◆ **WHAT YOU HAVE TO DO**: All of the data below is to be repeated exactly, except for the pictures.

Pixel coordinate grounding data
Start of Block

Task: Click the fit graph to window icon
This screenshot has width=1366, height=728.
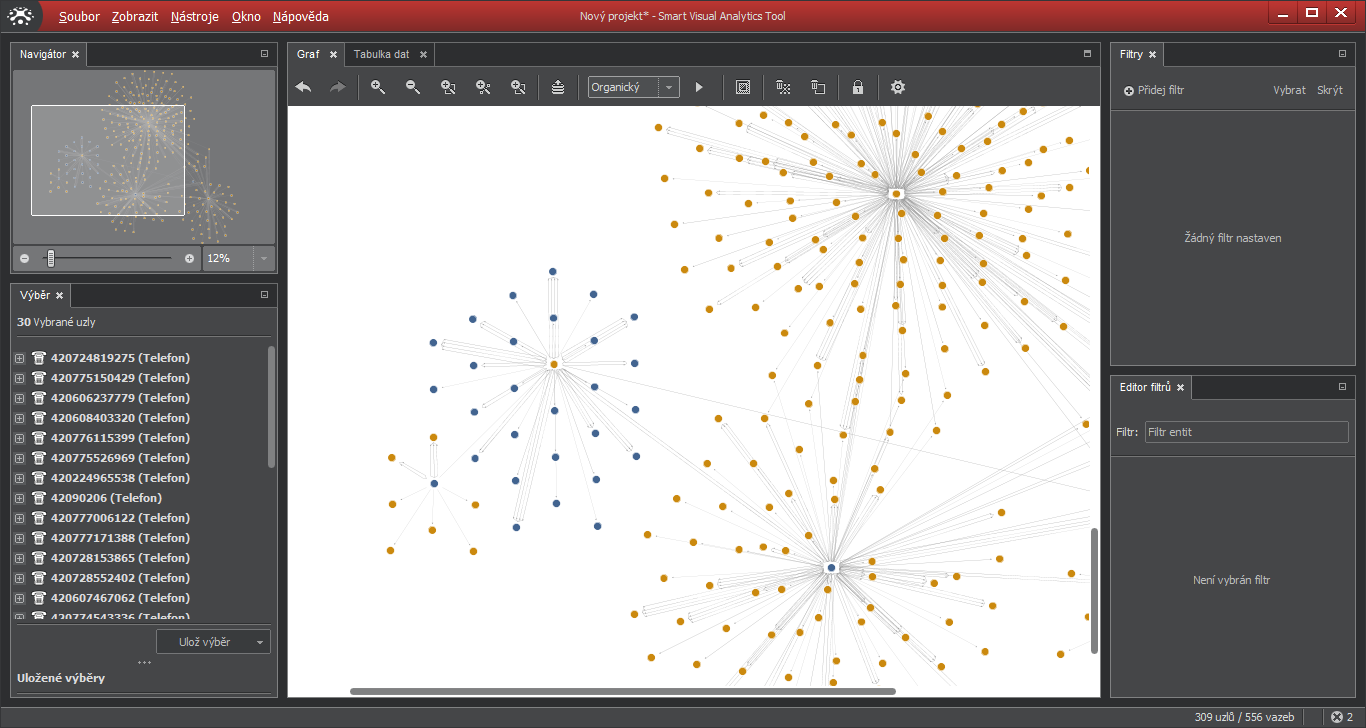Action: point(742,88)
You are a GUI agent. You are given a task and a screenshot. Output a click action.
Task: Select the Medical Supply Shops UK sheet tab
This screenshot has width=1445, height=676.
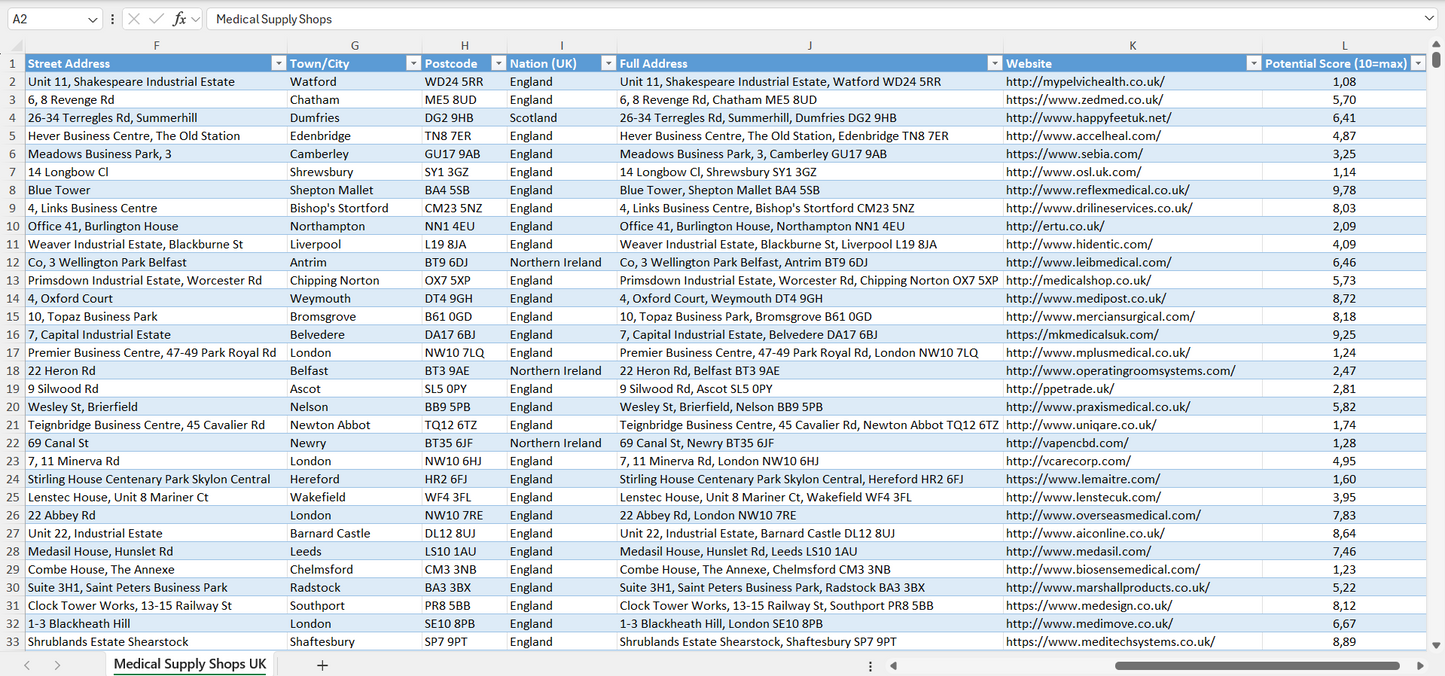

End of Block

◆ **TASK RESULT**:
Task: Click the fit graph to window icon
This screenshot has width=1366, height=728.
Action: point(742,88)
You are a GUI agent. You are given a task and a screenshot. Output a click action.
Task: Select the Medical Supply Shops UK sheet tab
This screenshot has width=1445, height=676.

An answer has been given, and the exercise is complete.